Charlotte put her hands over her mouth in surprise, afraid that they could see her, afraid that her own face might seem hideous to such perfect people.

Mina reappeared, bending over her mistress's shoulder. “But there is nothing, milady.”

“You do not see it?” Mary Henrietta's eyes widened. “Oh, heavens. Am I going mad?” She touched her cheeks, her hair.

“See what?”

“It is . . . myself,” Mary Henrietta said, peering close. “But I am so changed. Oh, Mina. Is this some harbinger?”

“There is nothing. Come away.
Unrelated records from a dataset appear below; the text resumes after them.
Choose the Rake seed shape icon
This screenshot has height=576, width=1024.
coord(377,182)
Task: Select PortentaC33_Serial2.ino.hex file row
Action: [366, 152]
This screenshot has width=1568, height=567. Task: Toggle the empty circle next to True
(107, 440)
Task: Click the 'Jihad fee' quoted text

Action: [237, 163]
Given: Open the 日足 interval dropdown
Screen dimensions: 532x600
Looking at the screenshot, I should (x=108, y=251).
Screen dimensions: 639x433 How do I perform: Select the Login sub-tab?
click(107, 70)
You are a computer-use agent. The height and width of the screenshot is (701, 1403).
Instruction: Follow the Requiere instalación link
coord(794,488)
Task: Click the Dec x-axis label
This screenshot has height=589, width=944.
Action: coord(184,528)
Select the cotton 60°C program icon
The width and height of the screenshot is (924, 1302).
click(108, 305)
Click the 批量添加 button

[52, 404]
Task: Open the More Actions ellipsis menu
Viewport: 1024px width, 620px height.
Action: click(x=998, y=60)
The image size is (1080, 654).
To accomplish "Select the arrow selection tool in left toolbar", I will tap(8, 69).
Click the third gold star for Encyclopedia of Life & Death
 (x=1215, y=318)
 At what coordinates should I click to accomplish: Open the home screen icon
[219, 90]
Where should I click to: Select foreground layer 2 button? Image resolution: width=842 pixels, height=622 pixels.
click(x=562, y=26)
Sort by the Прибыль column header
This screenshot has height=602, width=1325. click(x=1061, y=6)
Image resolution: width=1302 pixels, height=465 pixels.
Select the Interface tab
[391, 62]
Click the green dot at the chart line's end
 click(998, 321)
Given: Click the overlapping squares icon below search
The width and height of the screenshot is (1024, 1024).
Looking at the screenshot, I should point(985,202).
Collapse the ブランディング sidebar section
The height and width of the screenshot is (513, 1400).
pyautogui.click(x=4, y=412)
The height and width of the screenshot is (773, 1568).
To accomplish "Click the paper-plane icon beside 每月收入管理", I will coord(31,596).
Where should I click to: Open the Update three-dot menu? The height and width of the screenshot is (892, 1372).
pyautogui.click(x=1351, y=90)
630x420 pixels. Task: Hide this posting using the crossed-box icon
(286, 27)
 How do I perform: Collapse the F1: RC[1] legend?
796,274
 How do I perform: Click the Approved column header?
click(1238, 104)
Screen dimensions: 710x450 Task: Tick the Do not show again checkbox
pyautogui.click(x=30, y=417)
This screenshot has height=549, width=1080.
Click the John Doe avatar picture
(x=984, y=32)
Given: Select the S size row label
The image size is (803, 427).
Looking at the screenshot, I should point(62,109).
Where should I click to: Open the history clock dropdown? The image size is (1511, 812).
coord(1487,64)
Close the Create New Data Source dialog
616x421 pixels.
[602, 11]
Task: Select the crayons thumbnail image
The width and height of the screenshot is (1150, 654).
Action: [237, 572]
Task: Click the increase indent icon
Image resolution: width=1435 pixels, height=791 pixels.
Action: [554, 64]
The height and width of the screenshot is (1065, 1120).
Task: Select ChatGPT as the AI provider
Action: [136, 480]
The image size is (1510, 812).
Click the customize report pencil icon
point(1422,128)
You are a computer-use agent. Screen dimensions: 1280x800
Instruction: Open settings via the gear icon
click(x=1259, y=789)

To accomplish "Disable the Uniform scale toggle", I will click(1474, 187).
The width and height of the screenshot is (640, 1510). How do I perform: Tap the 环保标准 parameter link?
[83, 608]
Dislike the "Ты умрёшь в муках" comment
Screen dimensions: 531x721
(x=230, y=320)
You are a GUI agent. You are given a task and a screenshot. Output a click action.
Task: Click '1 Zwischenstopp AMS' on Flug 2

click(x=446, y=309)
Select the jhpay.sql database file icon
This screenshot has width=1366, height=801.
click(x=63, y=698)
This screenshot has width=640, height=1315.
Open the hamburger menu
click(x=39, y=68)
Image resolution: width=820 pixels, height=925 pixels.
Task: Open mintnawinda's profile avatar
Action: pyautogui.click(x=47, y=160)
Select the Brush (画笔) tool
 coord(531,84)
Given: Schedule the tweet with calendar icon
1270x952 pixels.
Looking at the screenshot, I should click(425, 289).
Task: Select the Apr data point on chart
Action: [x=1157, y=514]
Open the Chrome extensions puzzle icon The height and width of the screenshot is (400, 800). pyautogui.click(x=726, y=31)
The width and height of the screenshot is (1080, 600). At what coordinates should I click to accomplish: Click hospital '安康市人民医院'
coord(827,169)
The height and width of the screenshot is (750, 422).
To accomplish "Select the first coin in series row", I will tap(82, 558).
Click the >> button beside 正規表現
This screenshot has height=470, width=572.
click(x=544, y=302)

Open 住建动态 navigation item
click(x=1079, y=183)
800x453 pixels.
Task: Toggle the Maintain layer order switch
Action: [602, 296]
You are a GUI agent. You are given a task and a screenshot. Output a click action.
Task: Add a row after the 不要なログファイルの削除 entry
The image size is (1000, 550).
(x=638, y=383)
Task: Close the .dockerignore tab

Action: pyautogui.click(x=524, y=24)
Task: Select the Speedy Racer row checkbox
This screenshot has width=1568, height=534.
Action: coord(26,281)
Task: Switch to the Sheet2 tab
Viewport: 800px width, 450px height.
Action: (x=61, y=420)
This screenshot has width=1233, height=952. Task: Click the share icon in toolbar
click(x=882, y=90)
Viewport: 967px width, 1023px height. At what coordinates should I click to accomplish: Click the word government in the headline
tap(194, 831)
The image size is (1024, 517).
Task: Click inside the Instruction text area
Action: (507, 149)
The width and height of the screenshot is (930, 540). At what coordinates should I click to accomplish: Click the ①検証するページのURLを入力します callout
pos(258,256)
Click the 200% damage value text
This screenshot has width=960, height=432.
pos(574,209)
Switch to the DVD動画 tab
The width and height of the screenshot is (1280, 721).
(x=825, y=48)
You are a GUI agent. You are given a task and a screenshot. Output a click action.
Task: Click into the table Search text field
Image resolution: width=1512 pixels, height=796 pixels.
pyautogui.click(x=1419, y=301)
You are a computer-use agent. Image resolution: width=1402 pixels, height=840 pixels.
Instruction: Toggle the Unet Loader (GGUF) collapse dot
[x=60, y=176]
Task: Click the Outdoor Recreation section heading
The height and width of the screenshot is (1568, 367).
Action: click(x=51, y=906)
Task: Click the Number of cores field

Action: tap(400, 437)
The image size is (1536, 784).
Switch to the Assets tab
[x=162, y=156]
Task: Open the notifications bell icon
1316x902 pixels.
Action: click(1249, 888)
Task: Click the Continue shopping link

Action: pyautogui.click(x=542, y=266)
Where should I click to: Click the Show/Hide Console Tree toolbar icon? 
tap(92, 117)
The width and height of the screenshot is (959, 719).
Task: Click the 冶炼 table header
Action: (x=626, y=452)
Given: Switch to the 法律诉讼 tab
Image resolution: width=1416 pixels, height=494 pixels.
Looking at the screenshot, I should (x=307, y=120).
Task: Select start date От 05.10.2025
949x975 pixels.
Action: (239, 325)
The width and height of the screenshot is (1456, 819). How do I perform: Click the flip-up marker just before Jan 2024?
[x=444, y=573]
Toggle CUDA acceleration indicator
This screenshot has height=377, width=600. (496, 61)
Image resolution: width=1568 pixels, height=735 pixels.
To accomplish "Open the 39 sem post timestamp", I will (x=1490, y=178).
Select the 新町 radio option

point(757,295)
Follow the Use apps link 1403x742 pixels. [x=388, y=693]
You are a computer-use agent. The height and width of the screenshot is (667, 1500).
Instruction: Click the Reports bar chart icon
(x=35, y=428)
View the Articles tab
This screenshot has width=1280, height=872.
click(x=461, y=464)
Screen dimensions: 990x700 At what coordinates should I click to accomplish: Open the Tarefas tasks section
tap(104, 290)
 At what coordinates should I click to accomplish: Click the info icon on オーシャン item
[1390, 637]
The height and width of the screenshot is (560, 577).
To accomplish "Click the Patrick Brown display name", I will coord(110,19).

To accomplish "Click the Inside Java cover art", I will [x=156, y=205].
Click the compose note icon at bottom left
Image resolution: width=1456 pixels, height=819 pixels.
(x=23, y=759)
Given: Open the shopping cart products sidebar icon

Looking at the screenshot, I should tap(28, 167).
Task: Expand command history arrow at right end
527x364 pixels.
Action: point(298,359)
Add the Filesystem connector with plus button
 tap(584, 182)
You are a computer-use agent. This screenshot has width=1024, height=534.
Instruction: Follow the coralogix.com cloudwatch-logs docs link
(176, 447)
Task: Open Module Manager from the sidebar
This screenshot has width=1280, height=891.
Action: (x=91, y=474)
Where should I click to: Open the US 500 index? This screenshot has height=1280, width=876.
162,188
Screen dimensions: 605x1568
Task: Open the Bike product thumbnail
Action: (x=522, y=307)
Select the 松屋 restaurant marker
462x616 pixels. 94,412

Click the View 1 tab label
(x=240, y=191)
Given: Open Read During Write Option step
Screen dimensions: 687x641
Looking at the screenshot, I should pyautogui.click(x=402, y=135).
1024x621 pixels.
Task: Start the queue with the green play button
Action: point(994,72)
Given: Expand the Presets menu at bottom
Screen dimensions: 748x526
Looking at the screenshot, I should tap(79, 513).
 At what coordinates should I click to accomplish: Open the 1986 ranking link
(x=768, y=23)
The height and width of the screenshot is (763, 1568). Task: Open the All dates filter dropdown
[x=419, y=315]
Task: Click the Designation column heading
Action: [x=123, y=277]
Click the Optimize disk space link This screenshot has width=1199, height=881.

Come away now.” Mina put her arm around her mistress and tried to get her to rise from her chair.

“Oh, tell me this face is not my own.”

“You are becoming overwrought. I beg you, come away!”

Charlotte stared into the glass, and for a moment she seemed to catch her heroine's eye. Then all at once Mary Henrietta began to transform, the perfect symmetry of her face twisting to irregularity and ugliness. Her cheeks grew gaunt and hollow, her lovely hair matted and uncared for.

“I have nightmares of this face,” said Mary Henrietta's voice, but it was faint and fading, and the words didn't match the lips of the woman who now grinned at Charlotte from the mirror.

“Who are you?” Charlotte breathed. She felt sure that this new person could see her, could see
into
her. “What are you?”

The woman only smiled wider, showing a blackened bottom tooth. There was something terribly unnerving about her expression, something wrong and broken in her eyes, and yet there was something familiar about her, too.